Our Upcoming UPB Service

May 4, 2017

This coming Friday night, May 5th, we will be having our quarterly Union Prayer Book Service. Each service has focused on a different set of prayer books that are all part of classical Reform tradition. We did a service using Rabbi David Einhorn’s Olat Tamid. This was one of the earlier American prayer books, so early that it was originally published in German and Hebrew. It was only in the 1890s that it was reprinted with English and Hebrew.

This prayer book was considered a theological representation of what was called “Radical Reform”. It was characterized by theological clarity and consistency. To this day, Rabbi Einhorn is considered one of the great thinkers of American Reform Judaism. His two sons-in-law, Rabbi Kaufmann Kohler and Rabbi Emil Hirsch, carried on his religious vision.

Rabbi Kaufmann Kohler

 

We also did a service using the 1892 original Union Prayer Book (UPB). This was the earliest UPB, which was heavily influenced by Isaac Mayer Wise, whose philosophy was called “Moderate Reform”. The 1892 UPB was edited by Rabbi Isaac Moses of Milwaukee, whose brother, Rabbi Adolph Moses, and his nephew, Rabbi Alfred Moses, were both rabbis here in Mobile. What is fascinating about this prayer book was that it was withdrawn from circulation by the Central Conference of American Rabbis. Two or three years later, a new edition was issued, which was used until it was revised in 1940. There was then a third revision in 1961.

 

The service we are going to be using is based on the Union Prayer Book Sinai Edition, Revised. This is the prayer book published by the Society for Classical Reform Judaism, which is led by Rabbi Howard Berman of Boston.
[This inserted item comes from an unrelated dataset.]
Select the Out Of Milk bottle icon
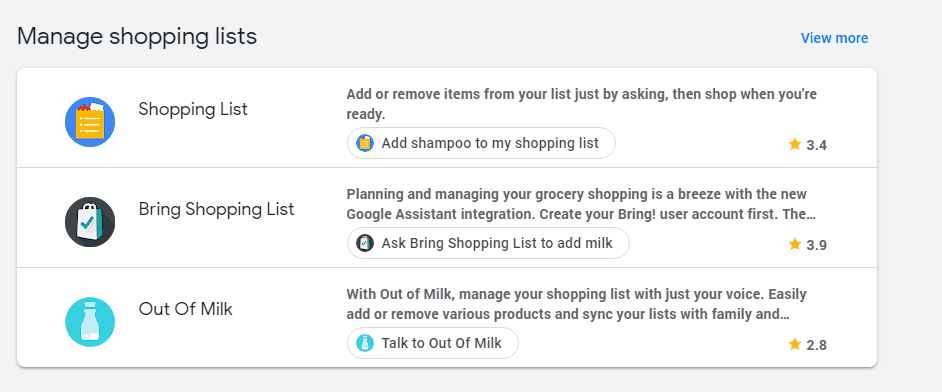942x392 pixels. pyautogui.click(x=90, y=322)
The Society for Classical Reform Judaism is attempting to preserve the unique features of Classical Reform Judaism while updating it in most of the areas that one would expect. What it does do is seek to preserve the grace and poetry of the UPB by building upon the past rather than replacing it.

The language of the Sinai edition is gender neutral and contemporary, but there are exceptions made for the readings, such as the 23rd Psalm. The Sinai Edition is based on the 1940 UPB, which appeared before the Holocaust and the establishment of the State of Israel. It also occurred before most of the contemporary social changes in the United States, including women’s rights, increasing intermarriage, the civil rights movement, gay rights, and many others.

 

This is a prayer book that is fascinating for all the reasons mentioned above and we hope that it will appeal to many of those grew up with the 1940 or the 1961 UPB. The service will be conducted in the sanctuary with greater formality and solemnity as appropriate for a UBP service. We look forward to seeing you there.